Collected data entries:
=== Begin Enclosure ===

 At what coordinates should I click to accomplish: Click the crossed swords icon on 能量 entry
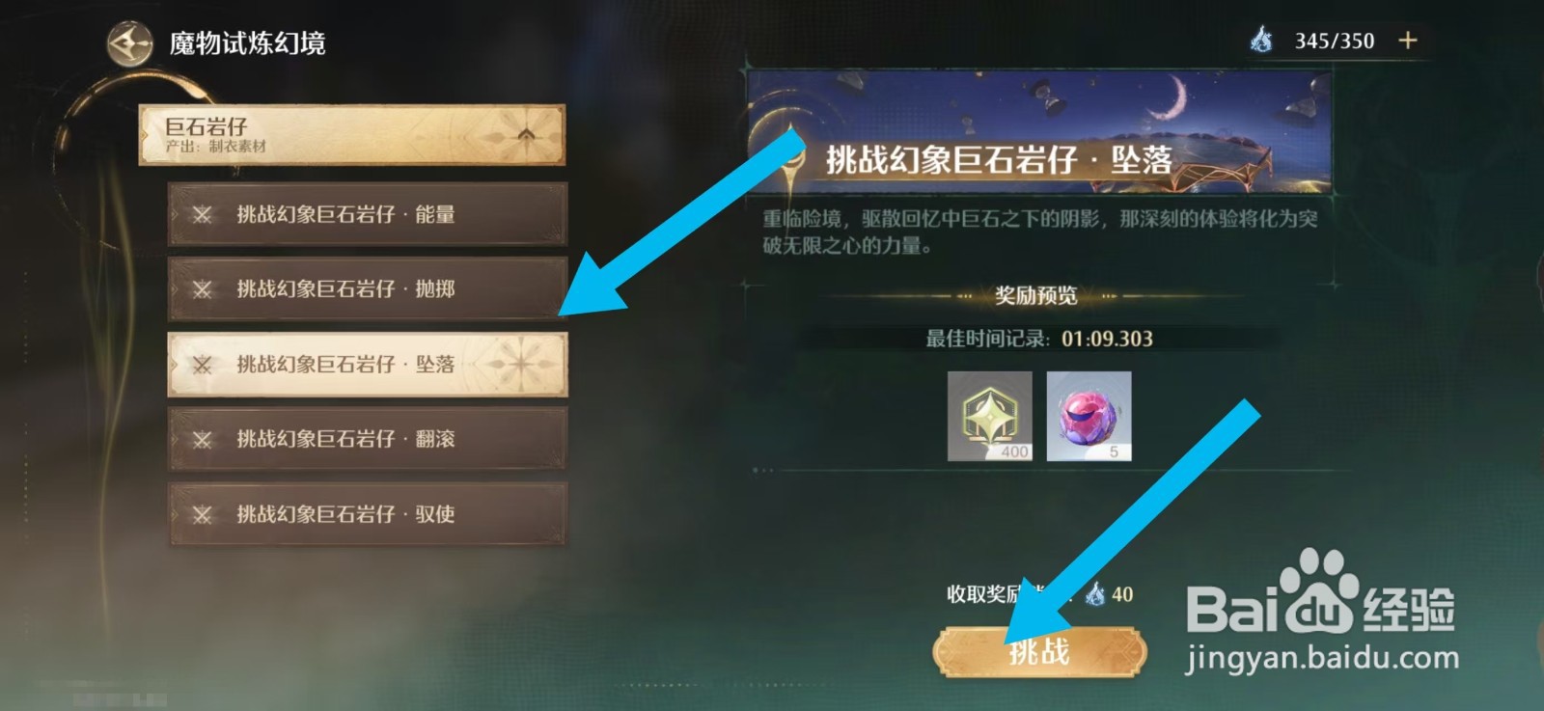point(202,214)
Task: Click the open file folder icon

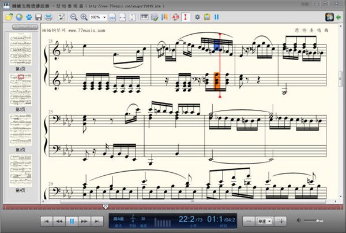Action: [x=9, y=17]
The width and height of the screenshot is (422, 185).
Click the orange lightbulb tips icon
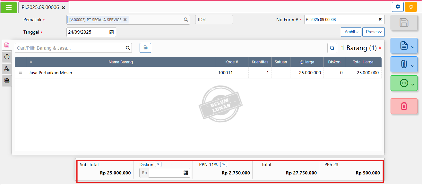(x=410, y=7)
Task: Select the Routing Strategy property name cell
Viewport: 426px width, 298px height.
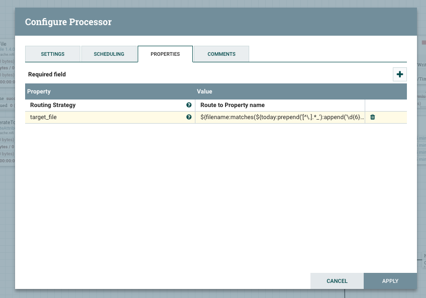Action: (105, 105)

=== End Enclosure ===

*Task item:* Repeat each line above exactly as it reads, omitting any pictures.

*Answer area:*
 At what coordinates should I click to accomplish: Click the crossed swords icon on 能量 entry
point(202,214)
Task: Click the open file folder icon

Action: [x=9, y=17]
The width and height of the screenshot is (422, 185).
Click the orange lightbulb tips icon
(x=410, y=7)
Task: Select the Routing Strategy property name cell
Viewport: 426px width, 298px height.
Action: (105, 105)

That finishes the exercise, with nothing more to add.